The first instinct everyone has, including me the first time, is to filter at the end. Retrieve broadly, generate the answer, then check whether the user was allowed to see the sources, and redact if not. It feels safe. It is not.

By the time you are redacting, the privileged text has already been embedded into the prompt and sent to the model. It has shaped the answer. Even if you strip the citation, the summary in front of the user is built on content they had no right to. (You will see this the first time a model paraphrases a number from a document it then “declined” to cite. The number is still on the screen.)

So permission is not a post-filter. It is a retrieval predicate. The vector search itself has to be incapable of returning a chunk the asker cannot read. That is the whole ballgame, and it is unglamorous enough that most RAG content skips it.

Permission-aware retrieval, by hand

You attach the access control list to the chunk at index time, and you pass the user’s principals into the query so the store filters before similarity is computed. Not after. Before.
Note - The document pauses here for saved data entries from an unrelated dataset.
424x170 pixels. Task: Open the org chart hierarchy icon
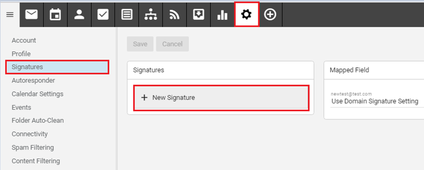pos(150,15)
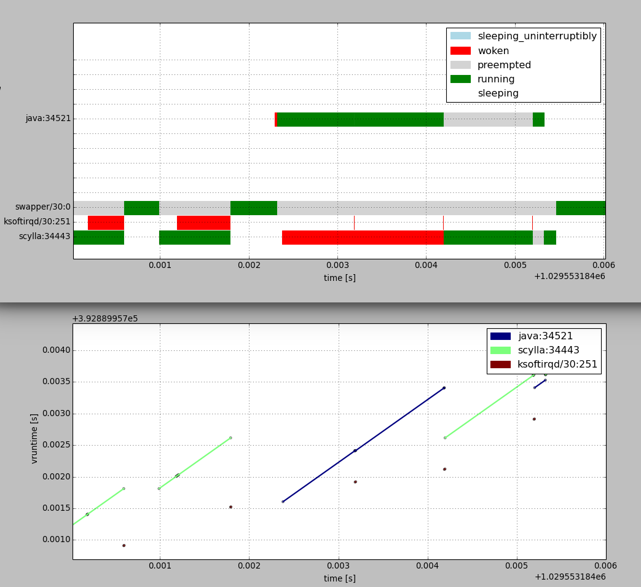The image size is (641, 587).
Task: Click the dark red ksoftirqd/30:251 legend swatch
Action: pyautogui.click(x=500, y=364)
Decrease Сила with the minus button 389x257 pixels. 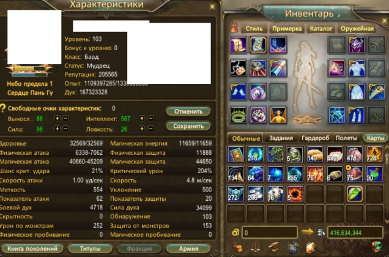pos(65,129)
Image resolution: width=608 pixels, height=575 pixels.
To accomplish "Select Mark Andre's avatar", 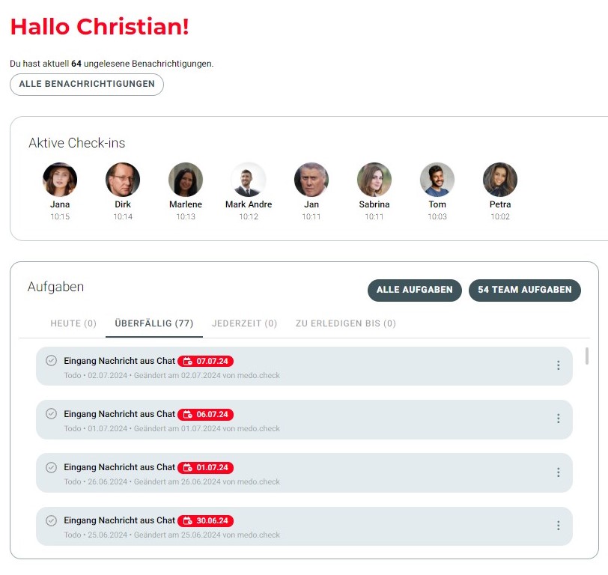I will tap(249, 180).
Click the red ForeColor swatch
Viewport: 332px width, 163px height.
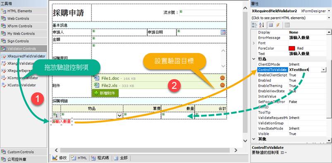pyautogui.click(x=292, y=48)
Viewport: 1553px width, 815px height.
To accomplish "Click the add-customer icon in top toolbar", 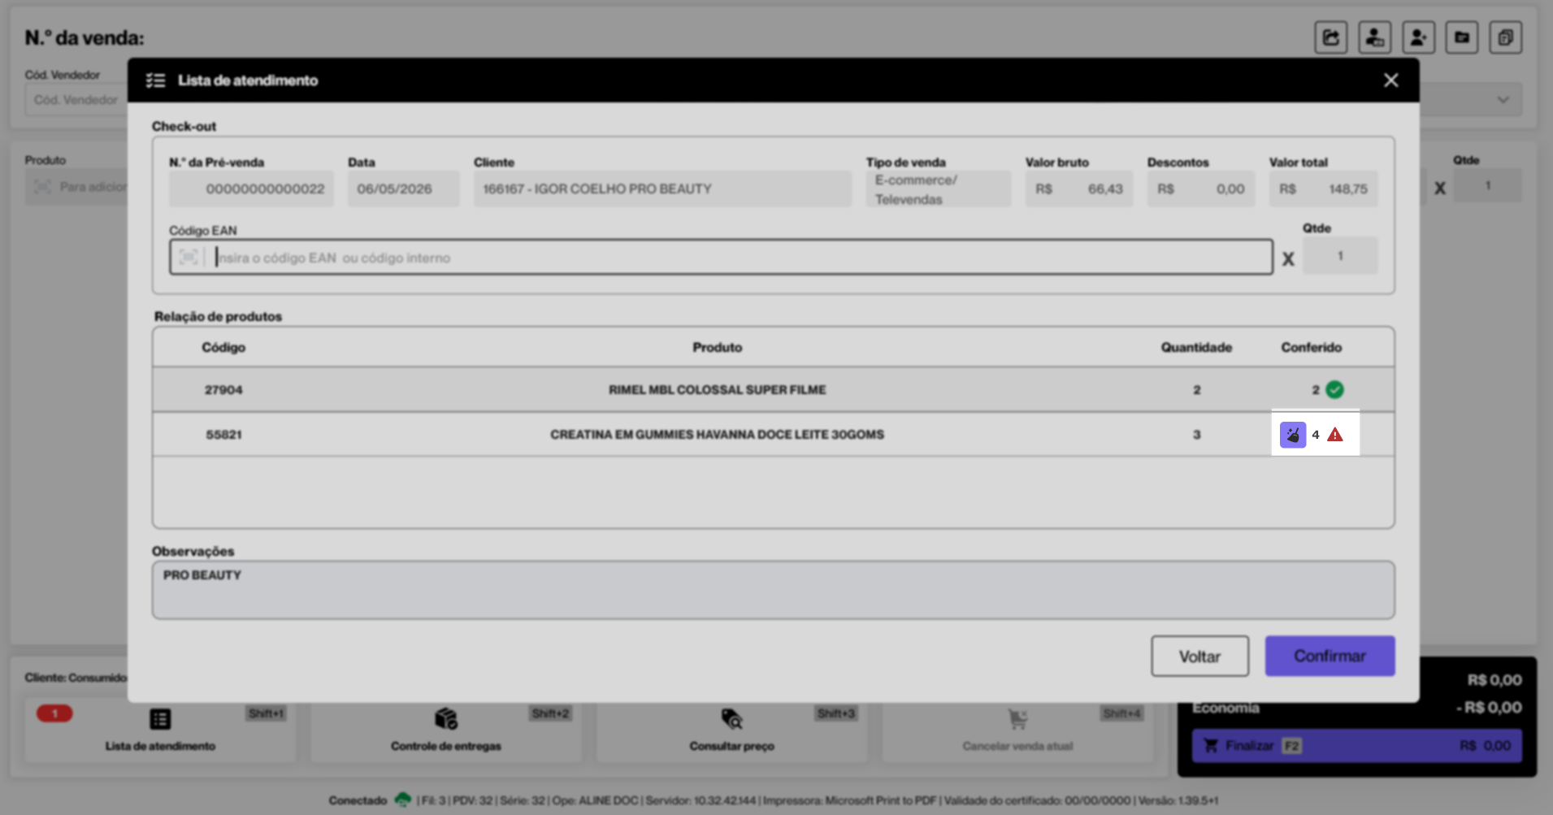I will pos(1418,37).
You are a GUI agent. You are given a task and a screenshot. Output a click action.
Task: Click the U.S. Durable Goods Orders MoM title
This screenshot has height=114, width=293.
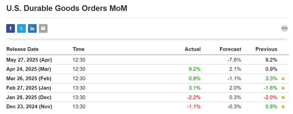click(67, 9)
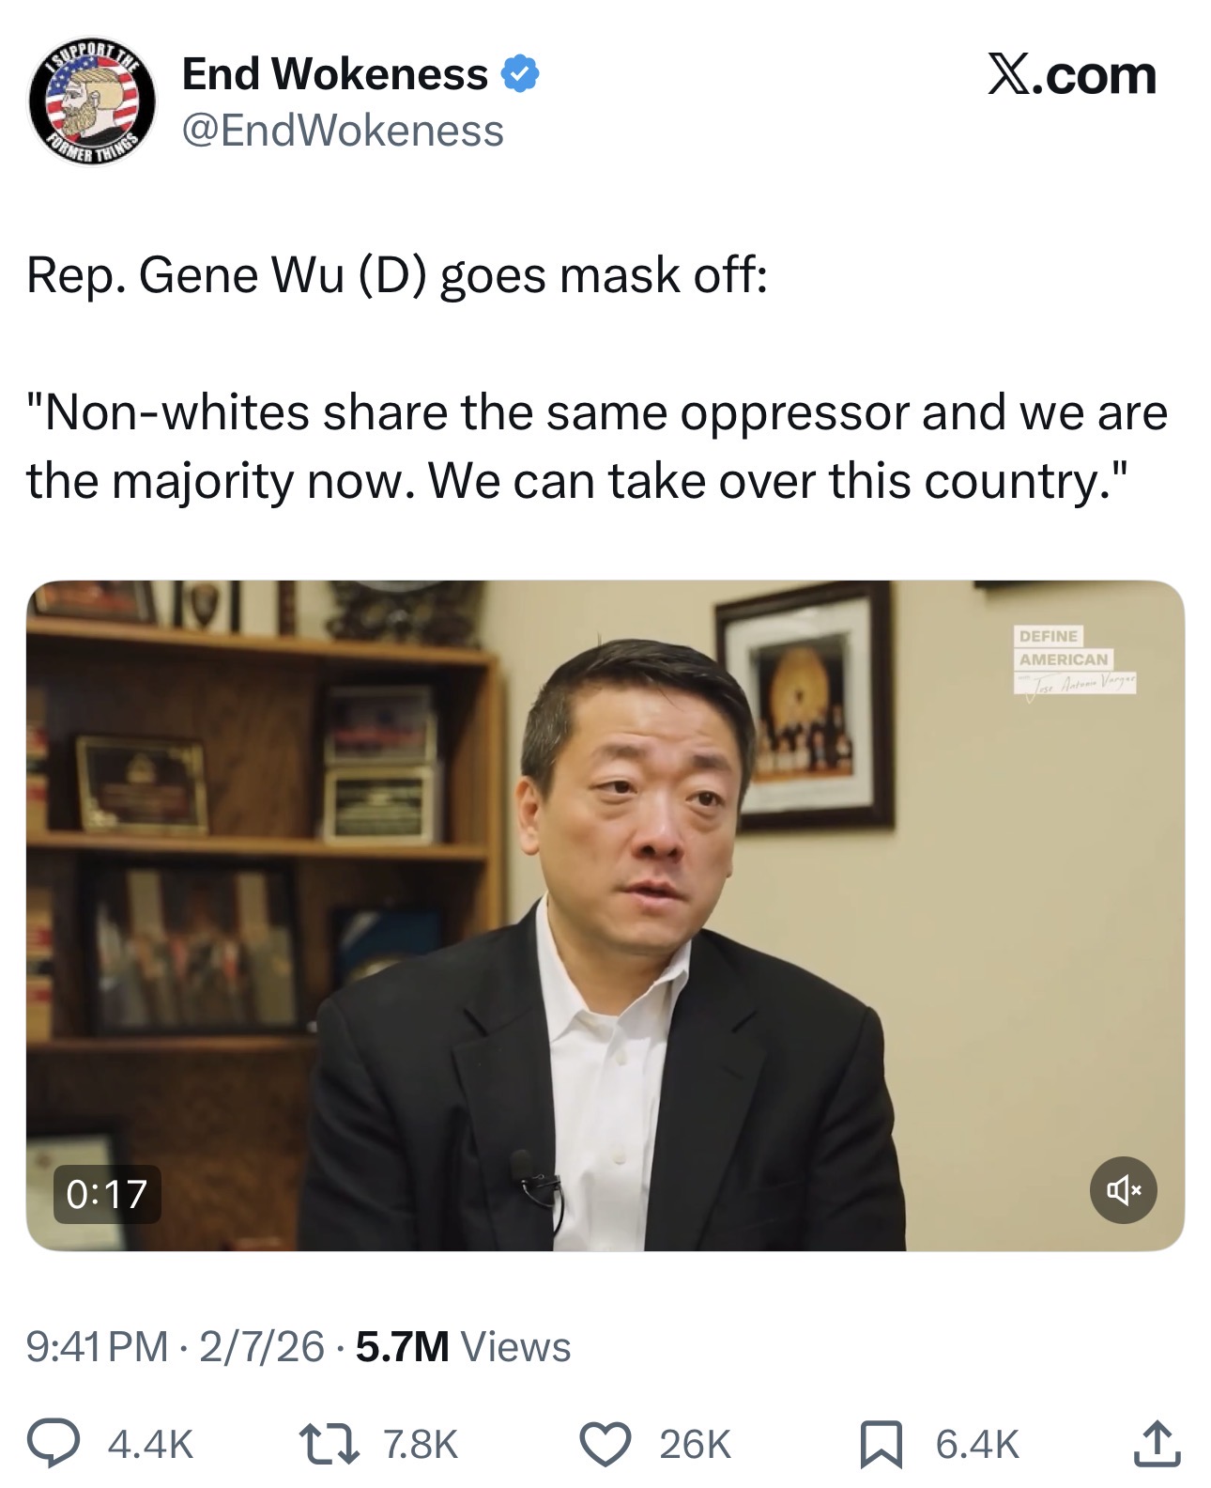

def retrieve(question, user, k=8, floor=0.74):
    # The user's full identity for ACL purposes: their own id plus every
    # group/role they inherit. Resolve this fresh per query. People get
    # removed from groups, and a stale principal set IS a security bug.
    principals = identity.principals_for(user)   # {"u:482", "grp:finance-ro", ...}

    q = embed(question)

    # The ACL filter runs INSIDE the index scan, not as a Python post-step.
    # If a chunk's allow-set shares nothing with the user's principals,
    # the store never even scores it. It cannot leak what it never returns.
    hits = index.search(
        q,
        k=k,
        where=acl_overlaps("allow_principals", principals),
    )

    keep = [h for h in hits if h.score >= floor and not h.doc.deleted]
    if not keep:
        # No readable, confident source. Say so. Do not widen the ACL
        # to find an answer. That is how you turn a search box into a leak.
        return None

    return [h.doc for h in keep]

The thing I want to underline is acl_overlaps living in the where clause. That is the difference between a system you can take to a security review and one that fails it. If your vector store cannot do a metadata filter as part of the search, that is not a minor inconvenience. It is a reason to pick a different store, or to shard your index by audience so the wrong rows are not physically present in the scan.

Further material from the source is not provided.